Radiation causes long-term symptoms like fatigue, and it can actually affect your cognition. I am extremely tired all the time, especially with the fibromyalgia [which she developed during her radiation therapy].”

Despite the obstacles she’s had to overcome, Heather is not defined by her illness. “It was a big part of my identity,” she says. “In the eighth grade I came back completely bald because the chemo made me lose my hair, and the radiation wouldn’t let it grow back. And that’s how everyone saw me. I got a wig, but it was really itchy and wasn’t who I was.”

Heather has been in remission since August 2016. Today she’s into art, plays the guitar and sings, writes her own music and loves the outdoors, spends time with her friends and studies American Sign
Language … you know, just because it’s interesting. That girl is living one day at a time with big dreams for the future.

“Getting to know me as a person and not just a cancer figure—it changes mindsets a lot,” she shares. “People are usually viewed as this idea we have for them, and you can’t get rid of that until you the acknowledge that they’re an actual person just like you.”

HEATHER’S YEAR IN HEALTH


Daily nutrition:

I try to stick with an anti-inflammatory diet, which I’ve been working on more recently.

Self-care:

I try to do yoga every day, and I take CBD every day, which does tend to help during flare-ups.
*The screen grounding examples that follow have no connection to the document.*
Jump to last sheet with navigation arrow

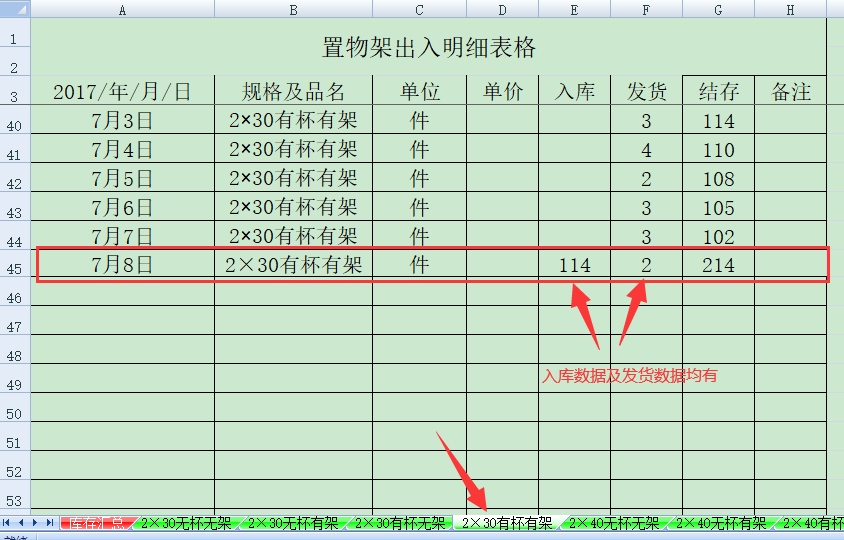(x=50, y=522)
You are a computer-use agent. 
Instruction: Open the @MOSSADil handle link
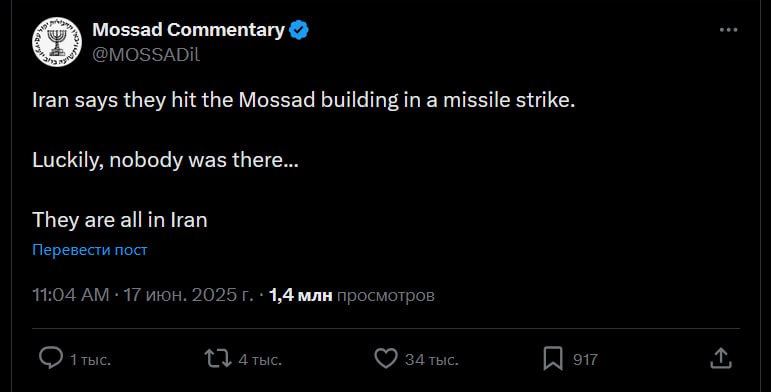tap(146, 55)
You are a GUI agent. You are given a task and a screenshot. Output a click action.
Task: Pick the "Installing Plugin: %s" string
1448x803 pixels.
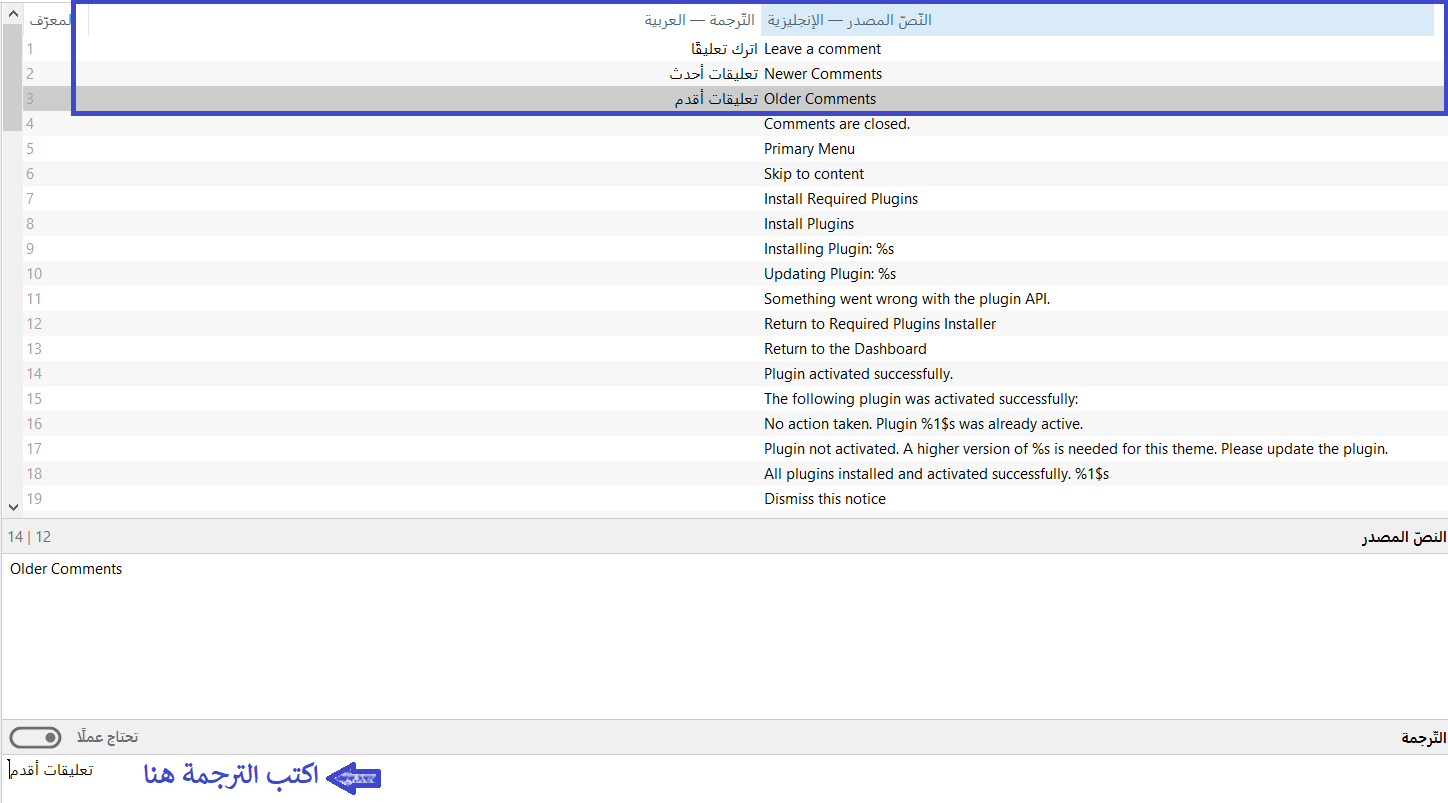pyautogui.click(x=828, y=249)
I’m a natural person. If I don’t have to take a pill for something, I don’t want to take a pill. I also try to do gentle walking and meditation.

Free time:

Definitely painting and making art and music, and then working on all my classes. I also take ASL at school. I’m a really visual person, and I actually have always been interested in American Sign Language. I learned the alphabet in third grade.

Guilty pleasure:

I just love binging on chocolate. Chocolate, whipped cream and lots of Doritos.